De kamer heeft over dit klachtonderdeel het volgende overwogen. Uitgangspunt is dat een exploot van een gerechtsdeurwaarder een authentieke akte is in de zin van artikel 156 lid 2 Wetboek van Burgerlijke Rechtsvordering (hierna: Rv). Op grond van het bepaalde in artikel 157 lid 1 Rv levert een zodanige akte dwingend bewijs op van de daarin gerelateerde verrichtingen van de gerechtsdeurwaarder. Dat betekent dat de inhoud daarvan vast staat behoudens tegenbewijs. Dat heeft klaagster niet geleverd. Het moet er daarom voor worden gehouden dat de exploten aan klaagster zijn betekend door achterlating van de exploten in een gesloten envelop, omdat de gerechtsdeurwaarders niemand hebben aangetroffen. Dat de gerechtsdeurwaarders niemand hebben aangetroffen, betekent overigens niet zonder meer dat er niemand op het betreffende adres aanwezig was. De gerechtsdeurwaarders hebben alleen niemand op het betreffende adres getroffen, bijvoorbeeld omdat niet gereageerd is op aanbellen of aankloppen. Tuchtrechtelijk verwijtbaar handelen kan met betrekking tot dit klachtonderdeel niet worden vastgesteld.
5.5.
Het hof verenigt zich met dit oordeel van de kamer en de gronden waarop dat berust. In hoger beroep zijn geen feiten of omstandigheden naar voren gekomen die een ander oordeel rechtvaardigen. Dit klachtonderdeel is ongegrond.

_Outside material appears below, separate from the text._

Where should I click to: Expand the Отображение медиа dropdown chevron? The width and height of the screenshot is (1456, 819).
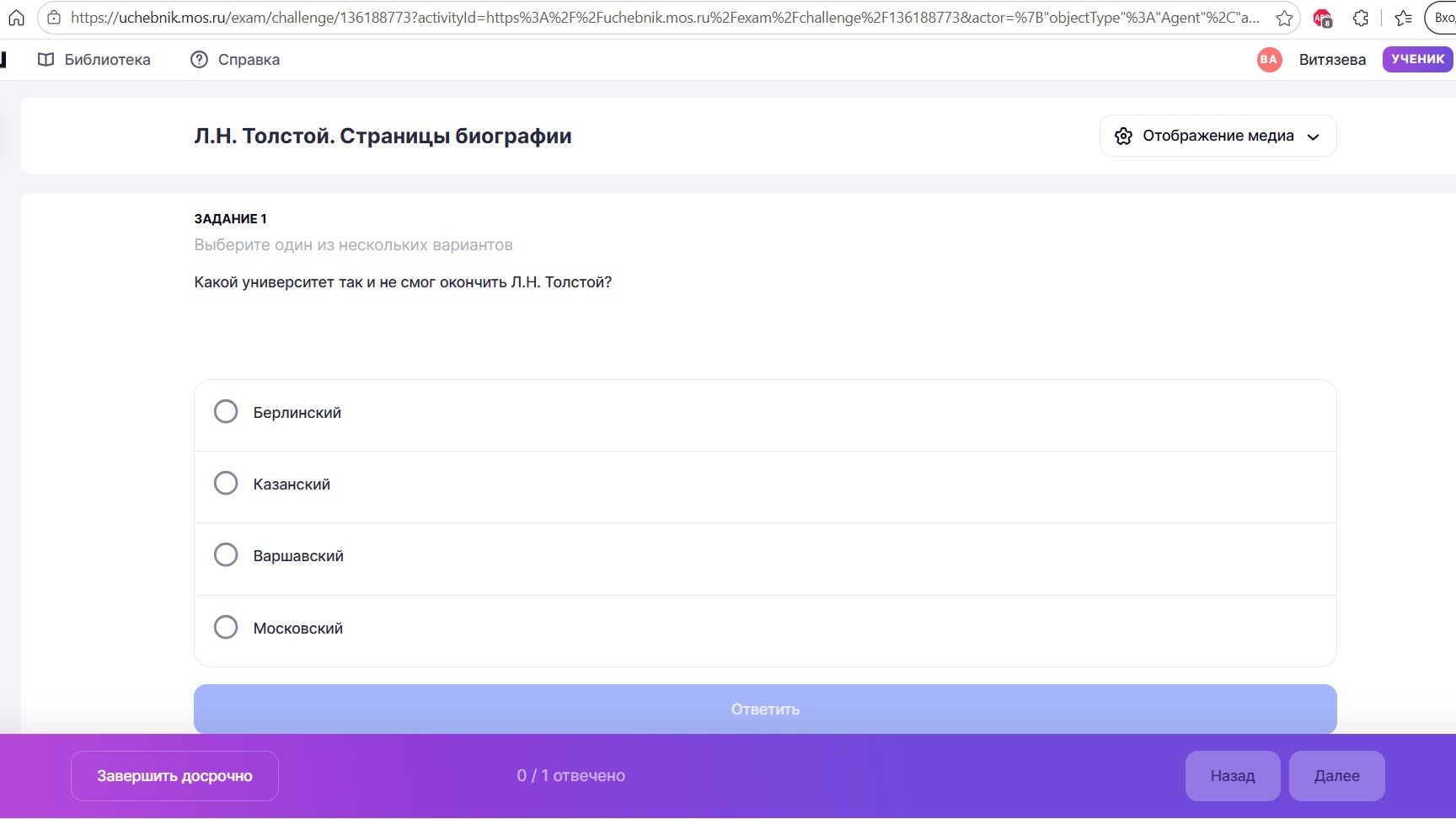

Klachtonderdelen a en c tot en met j
5.6.
Het hof is, anders dan de kamer, van oordeel dat ten aanzien van deze klachtonderdelen gerechtsdeurwaarder 5 als beklaagde moet worden gemerkt, en niet gerechtsdeurwaarders 1 tot en met 4. De klachtonderdelen betreffen de kantoororganisatie van [bedrijf] . Gerechtsdeurwaarder 5 heeft de klachten ook zo begrepen en heeft verklaard dat hij – in zijn hoedanigheid als gerechtsdeurwaarder (ondernemer) en eigenaar van het gerechtsdeurwaarderskantoor – daarvoor verantwoordelijk is. In het verweerschrift in eerste aanleg heeft gerechtsdeurwaarder 5 zich ook opgeworpen als beklaagde en gesteld dat hij tuchtrechtelijk verantwoordelijk is voor het doen en nalaten van de bij hem werkzame medewerkers. De klacht is door klaagster weliswaar gericht tegen gerechtsdeurwaarders 1 tot en met 4, maar uit het klaagschrift volgt dat klaagster dat heeft gedaan omdat zij desgevraagd van de medewerkers van het gerechtsdeurwaarderskantoor niet de naam van de verantwoordelijke gerechtsdeurwaarder heeft gekregen en dat haar daarom niets anders restte dan haar klacht te richten tegen de vier gerechtsdeurwaarders die de desbetreffende exploten hebben betekend.
Conclusie
5.7.
Uit het voorgaande volgt dat klachtonderdeel b ongegrond is. De bestreden beslissing zal in zoverre worden bevestigd. Ten aanzien van de overige klachtonderdelen (a en c tot en met j) merkt het hof gerechtsdeurwaarder 5 aan als beklaagde. Voordat het hof overgaat tot een inhoudelijke beoordeling van die klachtonderdelen, wordt gerechtsdeurwaarder 5 in de gelegenheid gesteld desgewenst een verweerschrift in te dienen.
5.8.
Het hiervoor overwogene leidt tot de volgende beslissing.

6.Beslissing

Het hof:
- bevestigt de bestreden beslissing, voor zover het klachtonderdeel b betreft,
- vernietigt de bestreden beslissing voor het overige;
en, in zoverre opnieuw beslissende:
- verstaat dat de klachtonderdelen a en c tot en met j zijn gericht tegen gerechtsdeurwaarder [geïntimeerde 5] en dat daarop nog niet is beslist;
- stelt gerechtsdeurwaarder [geïntimeerde 5] in de gelegenheid om desgewenst uiterlijk 30 augustus 2023 een inhoudelijk verweerschrift in te dienen;
- bepaalt dat de mondelinge behandeling zal plaatsvinden op 26 oktober 2023, 14.15 uur;
- houdt iedere verdere beslissing aan.
Deze beslissing is gegeven door mrs. J.C.W. Rang, L.J. Saarloos en A.W. Jongbloed en in het openbaar uitgesproken op 1 augustus 2023 door de rolraadsheer.